Arsenal of Democracy

America’s “First Arsenal of Democracy”, the Rappahannock Forge, a subsidiary of Hunters Iron Works, was located on the banks of the Rappahannock River in Stafford County during the Revolutionary War.   Ironies abound as James Hunter relied on enslaved labor to produce armaments and equipment for our liberty and depended on pacifist Quakers for his skilled workers.   This is the story of Hunter and his vital enterprise for American independence which has been interpreted as the key factor in America’s being able to defeat the British.

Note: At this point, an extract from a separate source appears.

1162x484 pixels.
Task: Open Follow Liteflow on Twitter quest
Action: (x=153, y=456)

Hunter’s Iron Works was absolutely essential to the war effort, turning out all manner of military tools, naval stores, and supplies for troops with the exception of cannons.  Rappahannock Forge was the weapons-making subsidiary of Hunter’s Works that was established 1776/7.  It produced amusettes, muskets, pistols, carbines, and swords.  Even prior to the Revolution, Hunter’s was arguably the largest multi-faceted manufacturing facility in colonial America.

In 1776, Hunter was awarded the contract to provide naval stores to the Southern Potomac District.  He used the old tobacco warehouses at Cave’s Landing on Potomac Creek as a distribution point, these being located a mile or so upstream from Belle Plain.  Hunter chose this site because the water was still navigable at that point and he felt it was far enough up the creek that the British were unlikely to find it.

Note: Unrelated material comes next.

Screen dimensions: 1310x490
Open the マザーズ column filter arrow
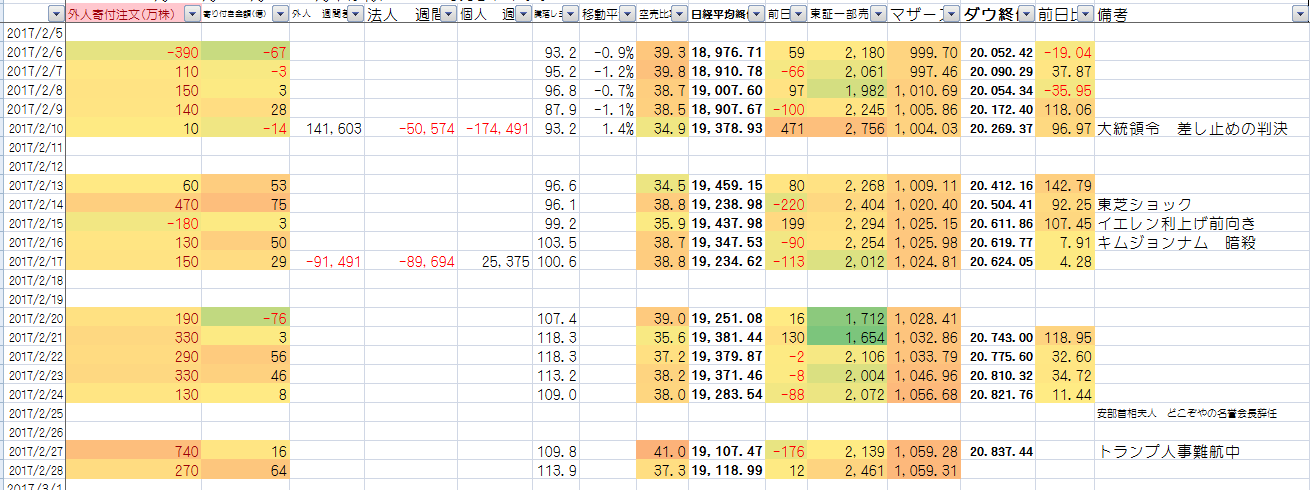point(950,15)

On Aug. 22, 1776 Thomas Whiting informed Fielding Lewis that Capt. Willis Cooper had been ordered to deliver 230 barrels of pitch and turpentine ‘to your care, half of which is to be detained for the use of your River and the remainder forwarded to Mr. James Hunter for the. Patowmack department’ (Virginia Board of War, Journal, 1777-1780).

There are few references to Hunter supplying cannons to the Navy.  Those he did provide were obtained from outside sources, the casting of anon being a highly specialized task not conducted at Rappahannock.  Rappahannock Forge did manufacture muskets for the Navy and the Council of Virginia directed Col. George Weedon of the 3rd Battalion to apply to Hunter for these weapons.  The ‘Guns are desired to be forwarded to this place without delay for the use of the marine Companies in York and James River’ (Virginia Navy Board, Minute Books).

Hunter’s Iron Work, located west of Falmouth, was Stafford’s major industrial enterprise of one of Virginia’s and America’s early major industrial plants.   The large complex ran from today’s Old Forge neighborhood, south to the Rappahannock River and east underneath I-95, to the Carter’s Crossing Shopping Center.  Hunter’s forge and blast furnace was the largest in Colonial America.   Hunter, a pragmatic Scotsman, did everything possible to increase production for the Revolution including using enslaved labor.   In 1783, the year the Revolution ended, Hunter paid taxes on some 260 enslaved persons.   Historians say that had it not been for the many items produced at Hunter’s Iron Works and the subsidiary Rappahannock Forge, America would not have won the Revolutionary War.